Task item =>
Among the entries that follow, some lines contain the word "Given". Show all of them.

===== Exercise data

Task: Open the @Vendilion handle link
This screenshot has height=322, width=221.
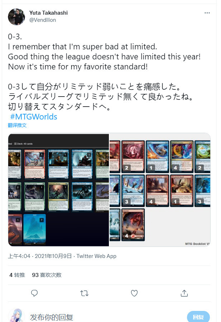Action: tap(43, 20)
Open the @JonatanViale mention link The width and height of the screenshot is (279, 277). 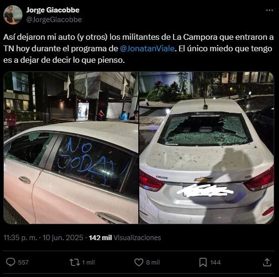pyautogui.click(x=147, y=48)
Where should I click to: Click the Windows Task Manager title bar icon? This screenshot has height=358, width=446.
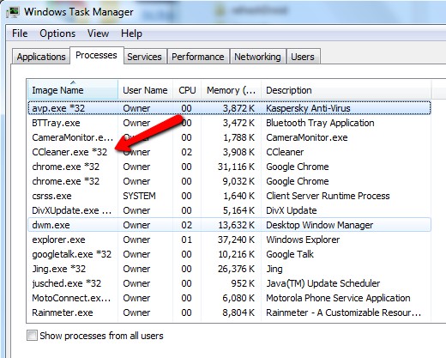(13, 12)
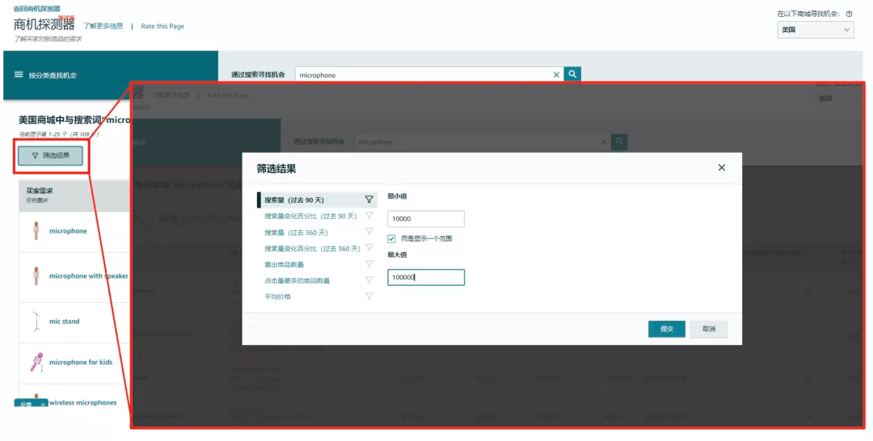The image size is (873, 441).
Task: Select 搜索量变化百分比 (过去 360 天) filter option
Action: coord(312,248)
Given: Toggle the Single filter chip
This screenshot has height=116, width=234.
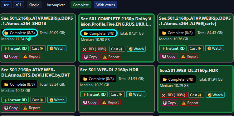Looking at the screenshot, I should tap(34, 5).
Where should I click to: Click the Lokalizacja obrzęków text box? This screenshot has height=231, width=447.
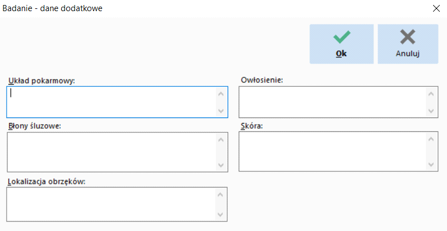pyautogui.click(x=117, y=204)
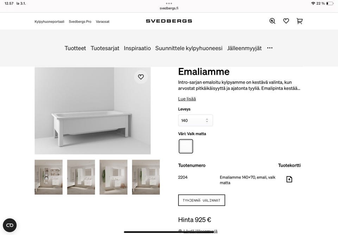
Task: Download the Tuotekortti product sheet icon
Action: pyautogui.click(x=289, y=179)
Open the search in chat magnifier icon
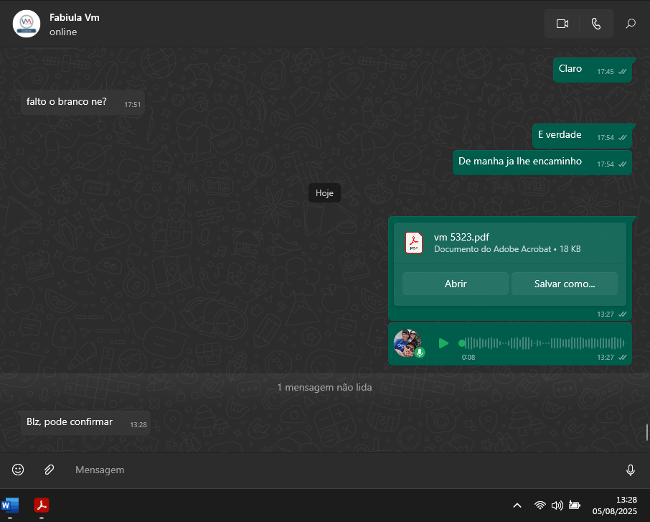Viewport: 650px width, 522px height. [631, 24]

==========
===== Exercise data

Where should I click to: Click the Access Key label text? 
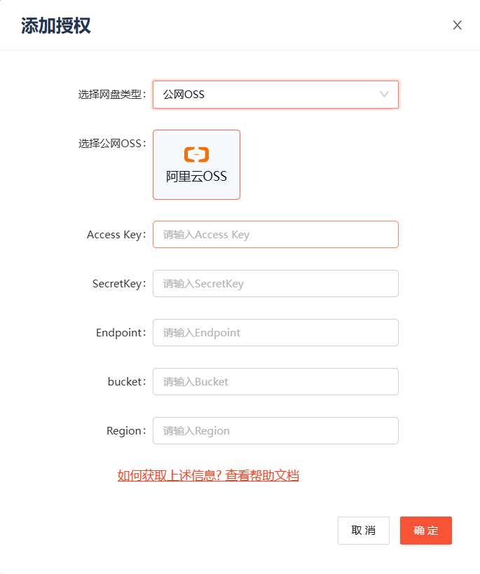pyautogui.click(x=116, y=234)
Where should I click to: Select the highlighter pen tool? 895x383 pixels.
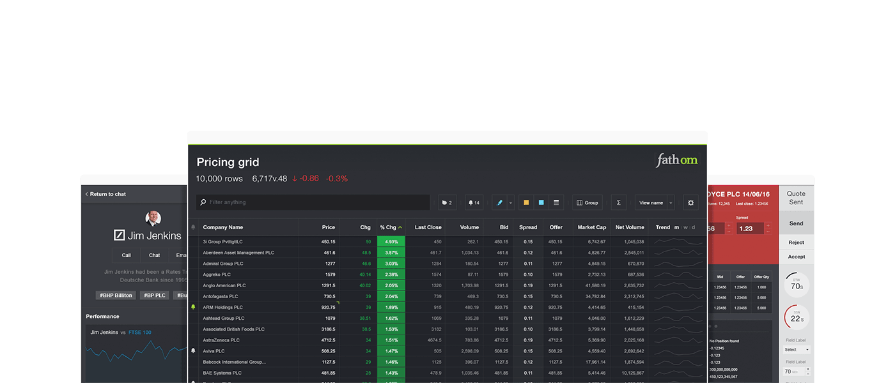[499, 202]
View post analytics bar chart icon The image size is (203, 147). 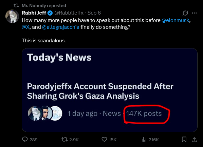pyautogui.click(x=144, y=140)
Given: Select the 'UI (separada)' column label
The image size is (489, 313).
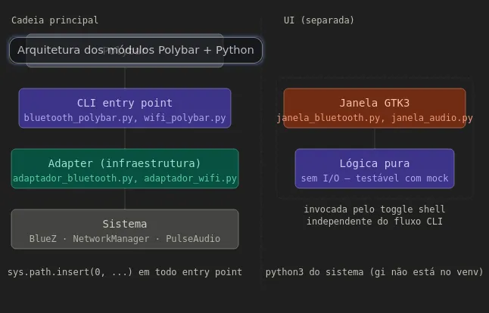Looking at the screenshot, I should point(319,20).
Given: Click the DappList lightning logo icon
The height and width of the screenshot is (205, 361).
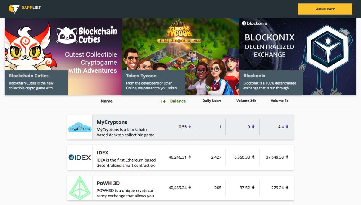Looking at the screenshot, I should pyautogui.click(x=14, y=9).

==========
===== Exercise data

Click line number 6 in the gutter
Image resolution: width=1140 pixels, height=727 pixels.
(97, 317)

==========

Solution =>
Given: Toggle the Single filter chip
Given: Select the 'UI (separada)' column label
Given: Click the DappList lightning logo icon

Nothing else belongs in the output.